Currently, the following proxies can be expected:

Value Description
Opera Opera mini proxy
Nokiaprod Nokia Xpress Production Proxy Servers
Nokiaqa Nokia Xpress QA Lab Proxy Servers
IORG Internet.org (set by analytics.inc.vcl in puppet)
https 1 varnish ? Current SRE Traffic BBlack If set, will be equal to "1", indicating HTTPS protocol. Currently set for the vast majority of requests, including all that are served with content from canonical WMF domains. If it is missing and the HTTP status is 301, the request was sent using HTTP and met with a HTTP redirect response, most likely to the corresponding HTTPS URL. For other response codes <400 (non-errors), it is assumed that the absence of this field also indicates a HTTP request. For some rare cases involving response codes >= 400, it may be possible that this field is not set even though the request was over HTTPS. (More details)
ismobile 1 varnish June 2025 Current ? ? If set, will equal "1", indicating that the request came from a mobile client (i.e. mobile user agent or mobile opt-in cookie), and is thus routed to MediaWiki with an X-Subdomain header to enable MobileFrontend.
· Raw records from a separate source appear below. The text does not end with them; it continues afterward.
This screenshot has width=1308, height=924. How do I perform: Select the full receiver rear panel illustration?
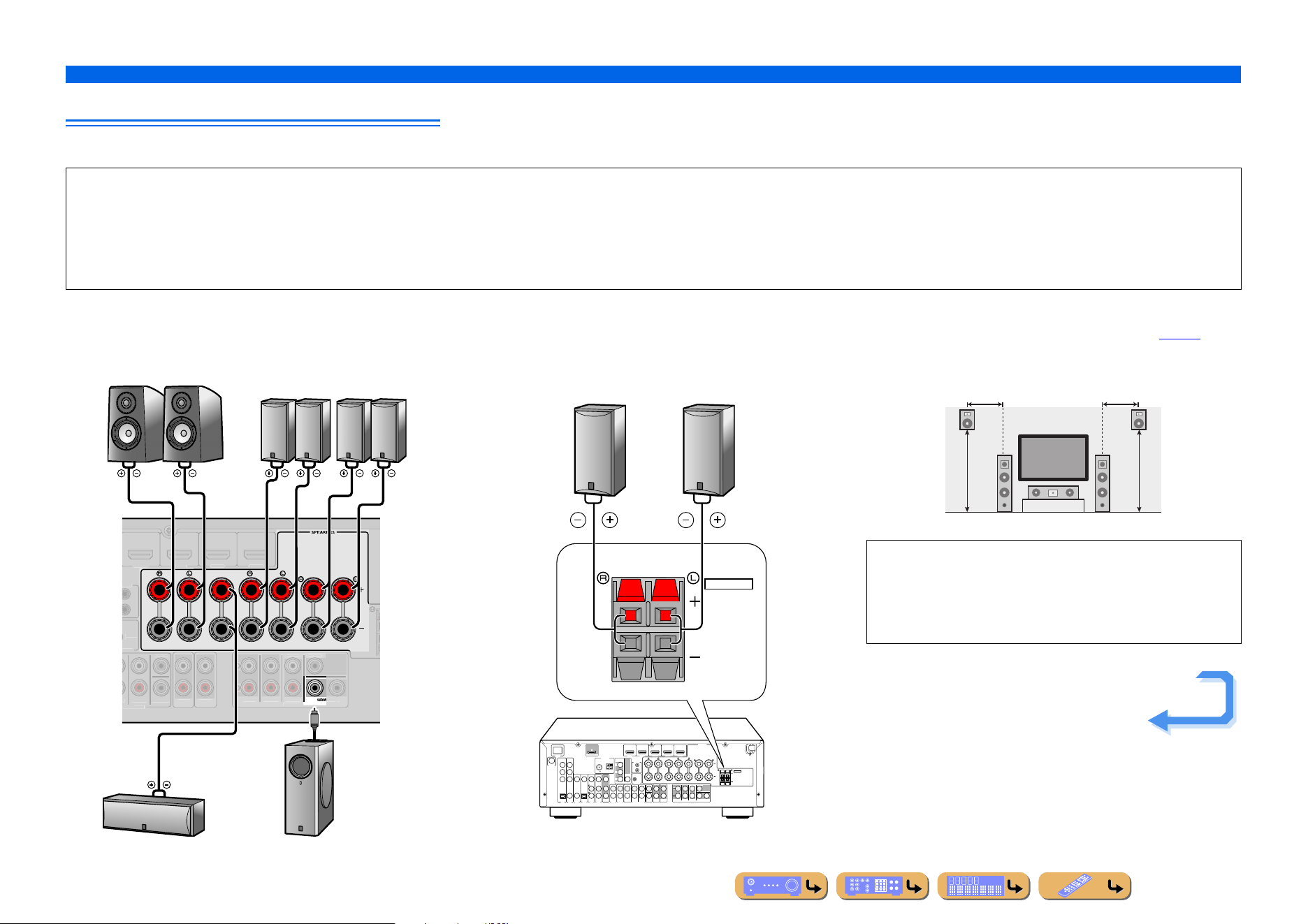pyautogui.click(x=652, y=768)
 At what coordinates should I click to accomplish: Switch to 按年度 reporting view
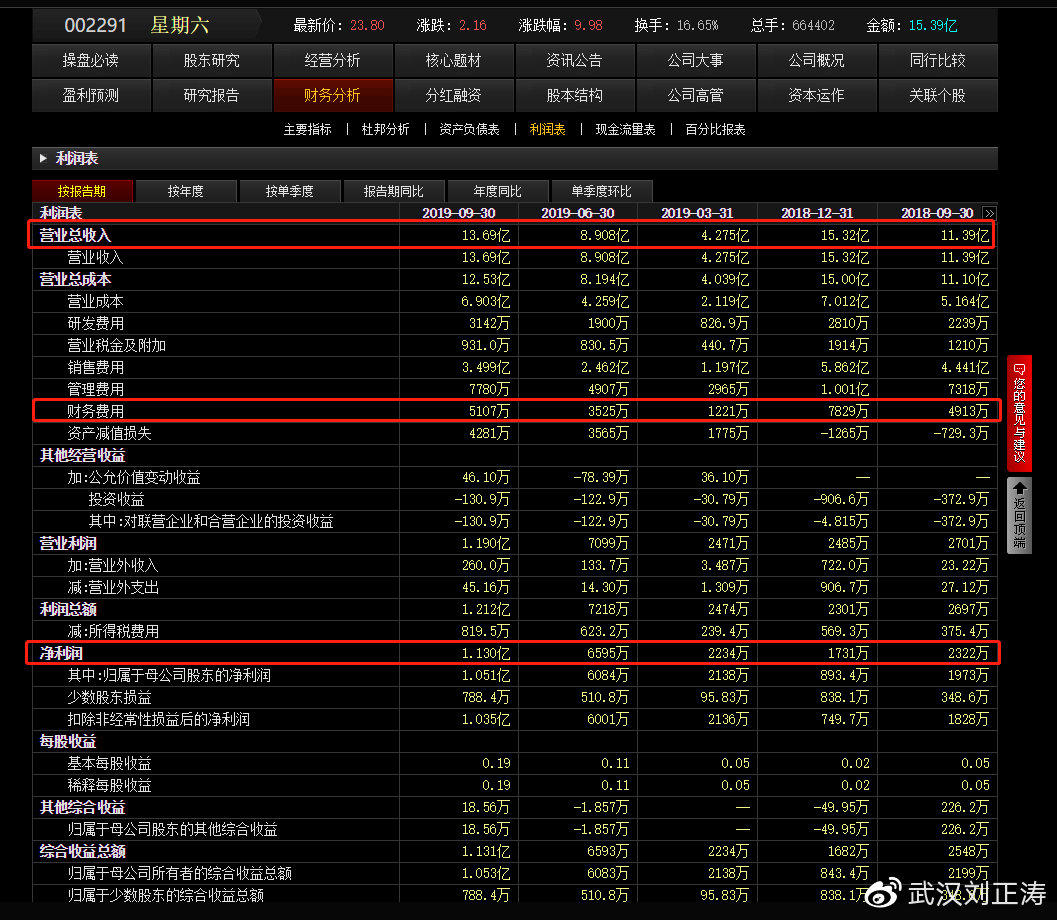point(186,190)
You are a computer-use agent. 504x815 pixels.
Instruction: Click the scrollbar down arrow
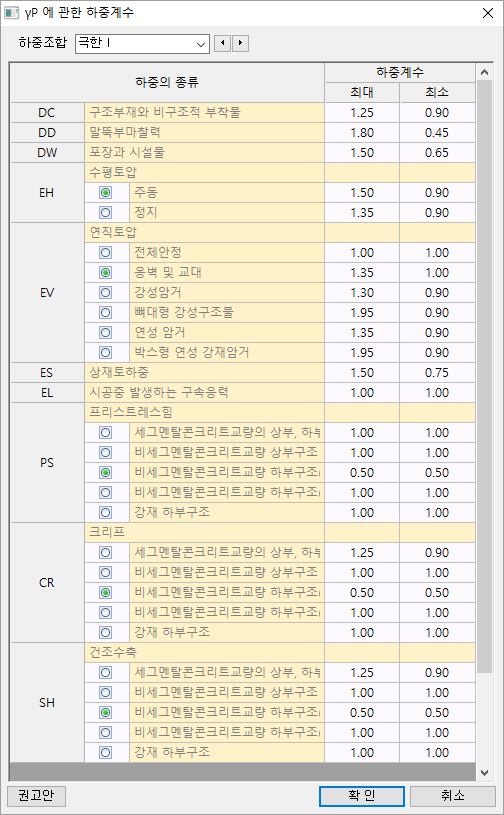click(484, 773)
Launch task:T390924.
wmfuuid UUID v4 value varnish ? Current Mobile apps dr0ptp4kt If set, will be equal to a hyphen separated value, and indicates a unique app installation. The ID may span multiple requests, as it is generated once, at app install time, using an appropriate library (Java, Objective C), and conforms to RFC 4122 version 4.

Older versions of the app may contain an appInstallID parameter in the request URL instead, or may contain both the appInstallID parameter in the URL as well as the wmfuuid X-Analytics value. Later versions of the software should only contain the wmfuuid X-Analytics value and not the appInstallID parameter in the URL.
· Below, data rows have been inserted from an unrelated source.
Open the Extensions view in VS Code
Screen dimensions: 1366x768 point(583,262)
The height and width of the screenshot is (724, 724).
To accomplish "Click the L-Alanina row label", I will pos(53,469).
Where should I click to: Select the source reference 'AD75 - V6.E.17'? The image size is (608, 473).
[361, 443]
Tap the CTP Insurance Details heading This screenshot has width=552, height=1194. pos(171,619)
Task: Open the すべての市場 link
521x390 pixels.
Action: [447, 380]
Requests from the app will not contain this header if the user has turned off "Send usage reports" in the settings menu of the app.

WMF-Last-Access dd-MMM-yyyy, e.g. 06-May-2015 varnish ? Current Analytics (Infrastructure) Milimetric Date of site last access. If set will be equal to the latest date when a device issued a request to the specific host in dd-MMM-yyyy format(Eg: 06-May-2015) and an expiration date set to ~31 days in the future. More explanation at Analytics/Unique_clients/Last_access_solution.
preview 1 client ? Analytics (Infrastructure) Milimetric Whether this is a preview request (not present if not). At the time of this writing, preview requests by mobile apps are not consider pageviews.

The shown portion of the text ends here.